By Clarice M. McKenney 
Reader Contributor

For more than 50 years I have voted Democrat, and most of those years I was unable to be an activist, be involved in protests or actively support candidates because of my work in journalism. My favorite journalism teacher at Eastern Washington State College, Sandpoint-born writer Patrick McManus, was among the professors who drilled into us that journalists must remain neutral.

In retirement, though, I write only as an unpaid volunteer so I am free to be active in local, state and national politics. Let me take advantage of that during what I think is our country’s biggest political crisis.
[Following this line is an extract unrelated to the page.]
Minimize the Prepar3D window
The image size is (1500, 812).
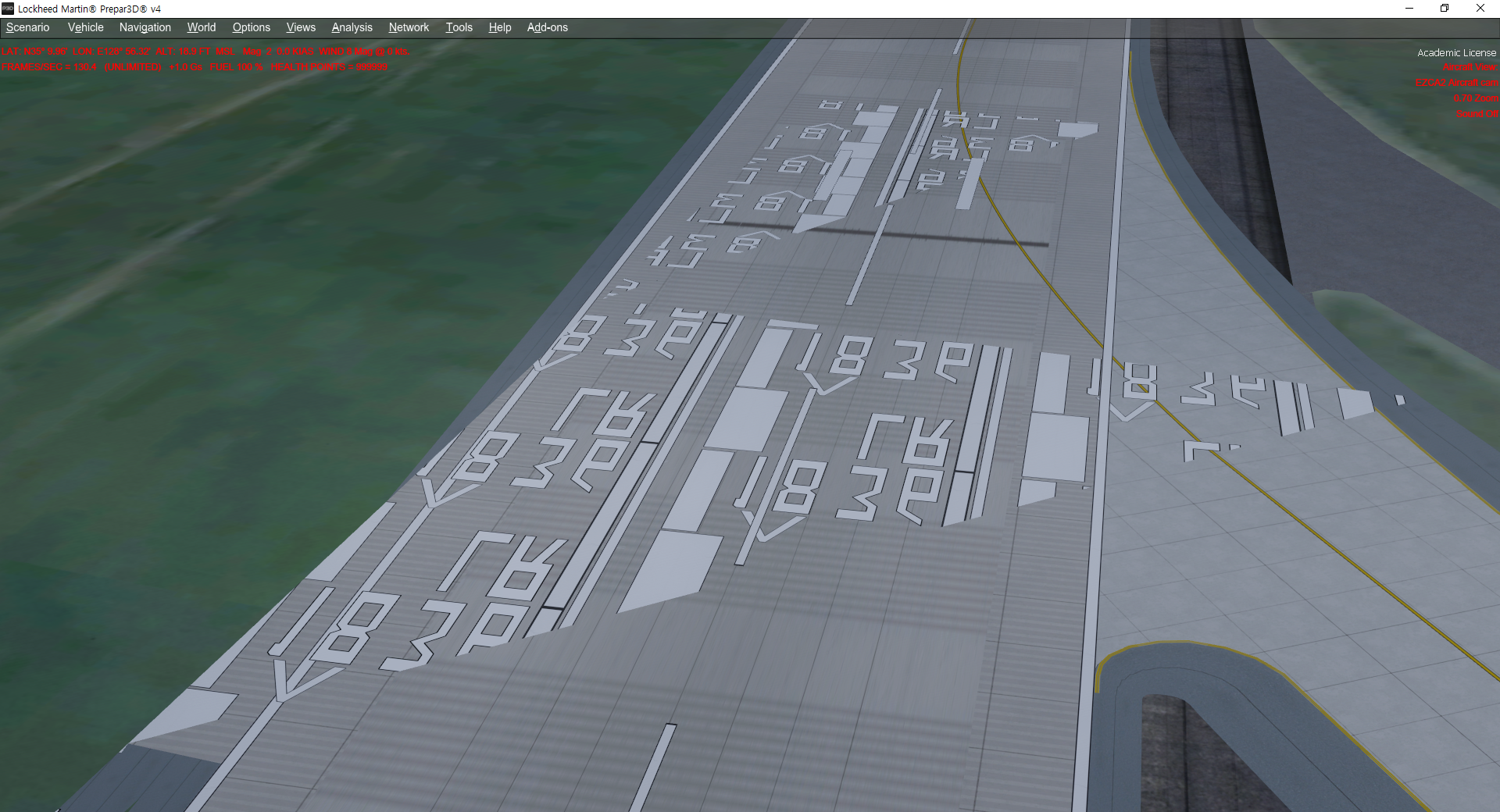(1409, 9)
I’m only one of millions of people angry about President Donald Trump’s lawlessness; his preempting of the other two branches of government; defunding of vital services and research; mass firing of federal personnel; deportation of individuals and whole groups without due process; threatening law firms, public broadcasting and radio, public schools and universities; breaking laws enshrined in the U.S. Constitution; and ending protections for our citizens.

Although I did not vote for him, millions of Americans voted him into office knowing exactly who the man is. For more than 50 years — and he’s now my age — he has been breaking laws while I’ve been living within the law. I remember weeping in grief the morning after the first election he won because I knew at that moment that our country was in mortal danger with the election result.
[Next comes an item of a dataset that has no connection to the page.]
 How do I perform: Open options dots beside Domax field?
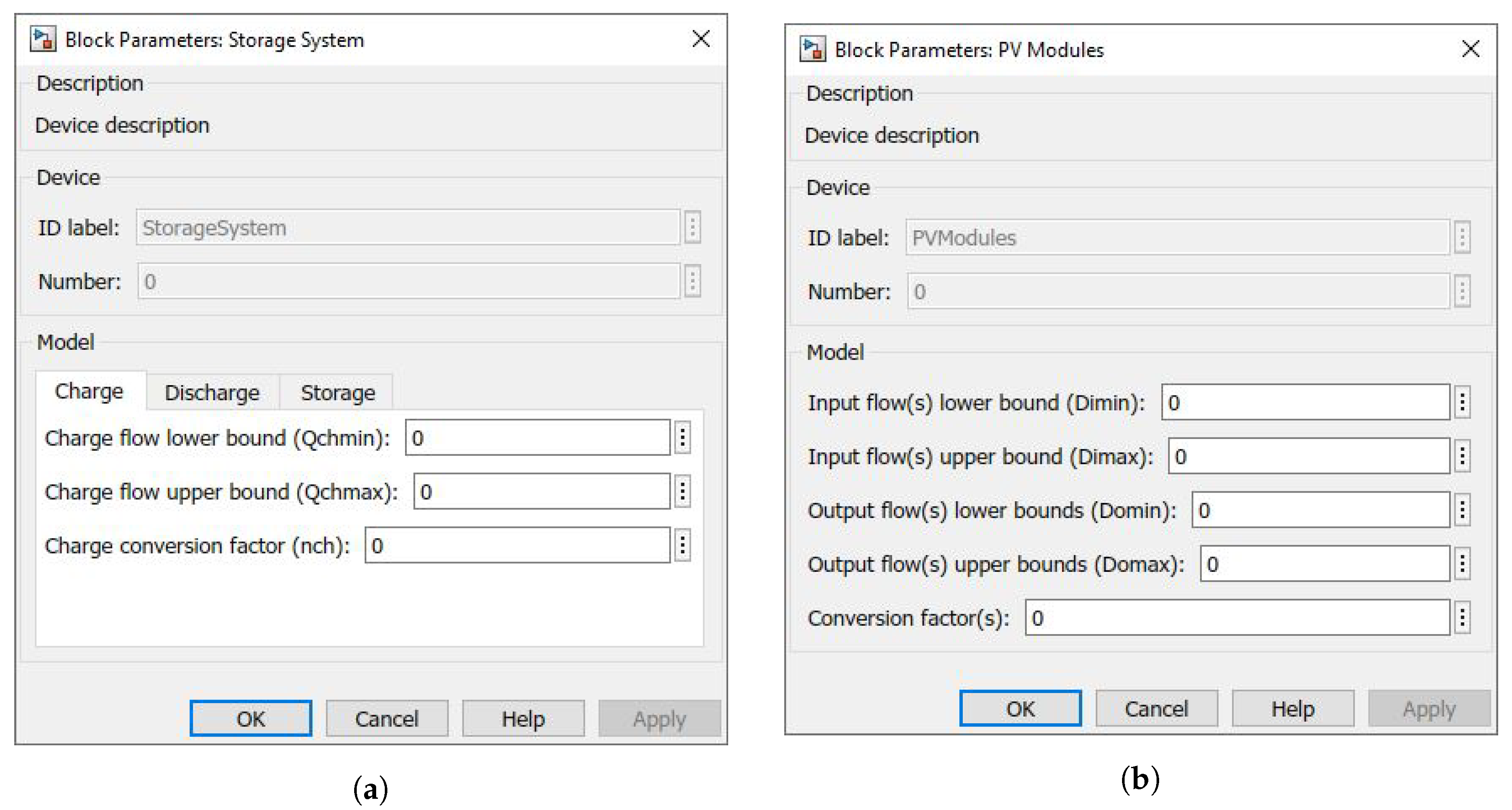point(1462,564)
After his first term and the two impeachments did not remove him from office, I was furious at his attorneys who bullied the senators into letting him off, stating that the legal system would remove him from the streets if he were guilty (or words to that effect). I’ve never studied law, but I knew he and the Republicans who backed him were too powerful already to let that happen.

But I cannot, in good conscience, blame Trump for winning the presidency — twice. Here’s who I blame: Congress, businesses that have been too intimidated and frightened to stand up to him, and powerful law firms that are too interested in the bottom line to stand up to him. 

Most of all, though, as a former journalist from the ’70s taught to get both sides of controversies but not to overemphasize one side, I blame most of the media. Through his first campaign, they magnified his every word or gesture. I remember the shock of seeing an empty podium time and again as the media trained their cameras on nothing for up to half an hour in one case because he is chronically late.

Because of that one-sided media coverage of all things Trump over the past decade and, worst of all, not truthfully covering his assaults on democracy, a huge percentage of voters continue to have little information about Trump and his minions’ assault on our democracy. 

But I do not let voters off the hook. During years of phone banking, speaking with Republican, Democratic and Independent voters all over the country, countless voters shared with me the biased accounts they read. So many pay attention only to media that “agree with” their own political viewpoint. And they got their political viewpoint from the same media.

Worst of all, I’ve lost track of the many times in this era of Trump that someone has said they “don’t care about politics.” The word “politics” is from the Greek politikos, which means “of a citizen.” As famed Supreme Court Justice Louis Brandeis stated, “The most important political office is Private Citizen.”

Yet too many citizens do not do solid research for themselves before voting. Either they vote based on social media posts and biased media or they vote by which names are most familiar to them. With Trump’s name the most prominent every day for 10 years, of course a lot of voting was done by name familiarity. That’s a terrible reason to vote for someone.

Being an eternal optimist by nature, though, I’m hoping that voters wake up and do actual research before voting. Meanwhile, I hope more join the recent millions of protesters in the streets of our country.

But if millions do not, they will have themselves to blame when their health insurance goes up in smoke, someone they love is deported without due cause, their incomes drop significantly, their retirement savings disappear, then their Social Security checks stop coming. 

Forget the benefits citizens are entitled to; we’ll all be lucky soon if we can just scrape by.

Clarice M. McKenney is a Bonners Ferry resident.